A branch makes a file in .git/refs/heads directory. The file has same name as branch and it contains a SHA1 value as reference to the commit to which it points.

$ git checkout -b villages

$ ls .git/refs/heads/
master 
villages

$ cat .git/refs/heads/villages
1c57ddc8852ecfd621a35df5a93caf7c8f6987d6

$ git cat-file -t 1c57dd
commit

How git finds current branch?

The HEAD pointer contains reference to a file in .git/refs/heads which becomes the current branch.

$ cat .git/HEAD
ref: refs/heads/villages

When you make a new commit, value of HEAD is not changed. The village branch pointer moves & as HEAD is a pointer to village it looks like HEAD is also moved.

Garbage Collection in git looks for objects which cannot be ultimately reached from a branch or a tag. Such objects are garbage collected. As an object is a file in .git/objects/. Hence garbage collection means removing files of those objects.

Rebase

Click Here to learn how to do rebasing in git.

There is some twist here. Remember that -
Commits are database objects & database objects are immutable.
When I do a rebase, the parent of one of the commit is set to a new commit. As the parent value changes, the commit gets a new SHA1. But commits are immutable.

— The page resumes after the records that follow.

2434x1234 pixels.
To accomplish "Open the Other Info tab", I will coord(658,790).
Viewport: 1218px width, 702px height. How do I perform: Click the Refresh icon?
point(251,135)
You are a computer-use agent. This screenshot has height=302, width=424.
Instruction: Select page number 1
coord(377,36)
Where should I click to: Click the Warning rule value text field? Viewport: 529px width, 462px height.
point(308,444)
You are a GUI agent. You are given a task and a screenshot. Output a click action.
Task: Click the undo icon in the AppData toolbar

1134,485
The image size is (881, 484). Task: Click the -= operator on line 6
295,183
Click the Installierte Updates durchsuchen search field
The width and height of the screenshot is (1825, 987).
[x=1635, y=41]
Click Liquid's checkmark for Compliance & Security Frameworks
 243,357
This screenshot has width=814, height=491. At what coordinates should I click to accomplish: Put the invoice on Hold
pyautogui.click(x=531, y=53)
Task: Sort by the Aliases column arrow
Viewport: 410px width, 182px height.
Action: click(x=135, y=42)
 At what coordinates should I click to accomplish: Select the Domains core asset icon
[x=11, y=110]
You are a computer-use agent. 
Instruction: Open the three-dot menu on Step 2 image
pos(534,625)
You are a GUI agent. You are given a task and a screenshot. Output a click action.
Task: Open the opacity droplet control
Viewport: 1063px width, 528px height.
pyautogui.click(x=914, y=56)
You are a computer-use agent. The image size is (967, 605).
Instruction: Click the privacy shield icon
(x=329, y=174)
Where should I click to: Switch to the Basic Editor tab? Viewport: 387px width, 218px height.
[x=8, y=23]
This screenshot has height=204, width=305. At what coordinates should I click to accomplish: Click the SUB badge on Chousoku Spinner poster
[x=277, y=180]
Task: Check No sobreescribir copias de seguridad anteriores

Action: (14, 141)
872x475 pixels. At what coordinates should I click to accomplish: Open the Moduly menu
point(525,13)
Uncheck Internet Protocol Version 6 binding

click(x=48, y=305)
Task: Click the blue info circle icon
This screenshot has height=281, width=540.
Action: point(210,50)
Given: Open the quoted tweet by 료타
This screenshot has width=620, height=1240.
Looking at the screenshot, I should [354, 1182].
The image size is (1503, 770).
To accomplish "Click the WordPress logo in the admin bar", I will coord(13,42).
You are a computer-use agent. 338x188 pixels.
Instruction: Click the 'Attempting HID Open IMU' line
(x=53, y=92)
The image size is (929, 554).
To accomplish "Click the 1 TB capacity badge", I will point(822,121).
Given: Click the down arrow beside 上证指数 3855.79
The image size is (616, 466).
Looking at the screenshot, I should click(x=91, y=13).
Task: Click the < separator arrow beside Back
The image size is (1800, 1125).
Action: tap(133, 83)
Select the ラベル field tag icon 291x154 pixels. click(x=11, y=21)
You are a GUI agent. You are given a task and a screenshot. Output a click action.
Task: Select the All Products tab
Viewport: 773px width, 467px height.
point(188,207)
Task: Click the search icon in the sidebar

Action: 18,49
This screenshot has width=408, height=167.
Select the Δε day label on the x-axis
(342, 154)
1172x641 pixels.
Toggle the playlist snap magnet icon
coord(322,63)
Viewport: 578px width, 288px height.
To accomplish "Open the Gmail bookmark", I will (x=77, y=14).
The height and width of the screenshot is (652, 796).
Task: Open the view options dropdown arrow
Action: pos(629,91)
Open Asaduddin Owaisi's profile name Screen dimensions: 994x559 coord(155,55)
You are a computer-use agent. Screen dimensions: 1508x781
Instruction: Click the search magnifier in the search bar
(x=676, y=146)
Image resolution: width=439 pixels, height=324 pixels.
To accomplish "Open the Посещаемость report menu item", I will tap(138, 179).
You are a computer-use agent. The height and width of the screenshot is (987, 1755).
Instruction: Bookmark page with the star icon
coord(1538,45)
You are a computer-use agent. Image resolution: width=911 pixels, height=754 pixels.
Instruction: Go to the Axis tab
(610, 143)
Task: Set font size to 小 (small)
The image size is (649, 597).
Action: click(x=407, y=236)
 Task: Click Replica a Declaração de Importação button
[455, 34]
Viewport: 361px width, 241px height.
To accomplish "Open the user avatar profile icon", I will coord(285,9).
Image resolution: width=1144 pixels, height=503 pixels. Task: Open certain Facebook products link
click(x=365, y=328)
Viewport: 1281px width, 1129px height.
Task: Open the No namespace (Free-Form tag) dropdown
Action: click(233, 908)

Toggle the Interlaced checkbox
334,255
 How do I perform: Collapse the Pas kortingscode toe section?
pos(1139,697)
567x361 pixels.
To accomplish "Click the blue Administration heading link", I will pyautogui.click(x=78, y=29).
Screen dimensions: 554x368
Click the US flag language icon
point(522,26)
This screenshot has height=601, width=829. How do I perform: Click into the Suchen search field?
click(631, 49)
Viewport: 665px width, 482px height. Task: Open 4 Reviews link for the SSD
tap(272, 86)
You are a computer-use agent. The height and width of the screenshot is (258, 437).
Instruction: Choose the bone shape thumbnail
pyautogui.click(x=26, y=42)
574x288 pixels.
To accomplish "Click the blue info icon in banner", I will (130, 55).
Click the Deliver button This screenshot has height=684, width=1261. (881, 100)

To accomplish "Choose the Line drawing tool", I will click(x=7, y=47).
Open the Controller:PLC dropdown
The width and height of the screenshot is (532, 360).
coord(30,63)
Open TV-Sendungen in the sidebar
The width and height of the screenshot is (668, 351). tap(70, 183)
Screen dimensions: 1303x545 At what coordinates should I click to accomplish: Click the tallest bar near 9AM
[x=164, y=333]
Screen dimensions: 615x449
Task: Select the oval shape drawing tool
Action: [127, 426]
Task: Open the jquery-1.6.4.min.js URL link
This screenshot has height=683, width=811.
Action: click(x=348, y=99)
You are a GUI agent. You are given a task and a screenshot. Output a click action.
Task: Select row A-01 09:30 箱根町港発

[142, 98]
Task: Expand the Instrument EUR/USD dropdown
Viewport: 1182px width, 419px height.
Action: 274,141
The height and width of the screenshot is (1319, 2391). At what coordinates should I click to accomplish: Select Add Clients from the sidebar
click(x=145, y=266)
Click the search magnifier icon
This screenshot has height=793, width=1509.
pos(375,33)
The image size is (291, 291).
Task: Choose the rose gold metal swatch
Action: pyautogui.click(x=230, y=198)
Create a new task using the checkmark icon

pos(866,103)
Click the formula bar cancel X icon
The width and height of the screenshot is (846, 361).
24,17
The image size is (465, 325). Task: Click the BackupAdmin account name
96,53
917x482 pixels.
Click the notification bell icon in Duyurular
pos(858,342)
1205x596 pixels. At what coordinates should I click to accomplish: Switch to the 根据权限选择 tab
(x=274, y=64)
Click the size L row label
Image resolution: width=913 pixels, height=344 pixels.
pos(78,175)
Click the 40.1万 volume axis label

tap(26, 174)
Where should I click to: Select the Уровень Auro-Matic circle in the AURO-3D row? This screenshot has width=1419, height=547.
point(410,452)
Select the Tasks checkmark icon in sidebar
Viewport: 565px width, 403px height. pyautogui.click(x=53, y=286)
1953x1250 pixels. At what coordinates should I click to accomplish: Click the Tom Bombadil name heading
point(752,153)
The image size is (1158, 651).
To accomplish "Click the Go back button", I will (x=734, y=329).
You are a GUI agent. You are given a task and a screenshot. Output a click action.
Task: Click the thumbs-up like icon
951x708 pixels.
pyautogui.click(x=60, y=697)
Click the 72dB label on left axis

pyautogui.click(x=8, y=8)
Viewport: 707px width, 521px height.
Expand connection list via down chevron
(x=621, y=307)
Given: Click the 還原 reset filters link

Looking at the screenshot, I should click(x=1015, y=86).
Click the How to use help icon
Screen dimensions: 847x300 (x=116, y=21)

Therefore, when we do a rebase, new copy commits are created which have same data as old commits except the commit which points to a new parent commit. The branch pointer is moved to the tip of the commit chain. As the old commits become unreachable, they are garbage collected including trees and blobs (if any).
Rebasing is an operation that creates new commits. Q.E.D.
History, Branches, Merges, Rebases - that's pretty much a Version Control System.
Layer 4 - Distributed Version Control System

To learn how to work with Git as D-VCS, refer to my posts -

Few points to note here -

.git/refs/heads/remotes/ – contains only reference to HEAD. To optimize the references to all other branches are in .git/packed-refs file.

$ git show-ref master
will show references of all branches (local+remote) having master in their name.

That's it.. All four layers of the Git explained - This completes our Onion Model !!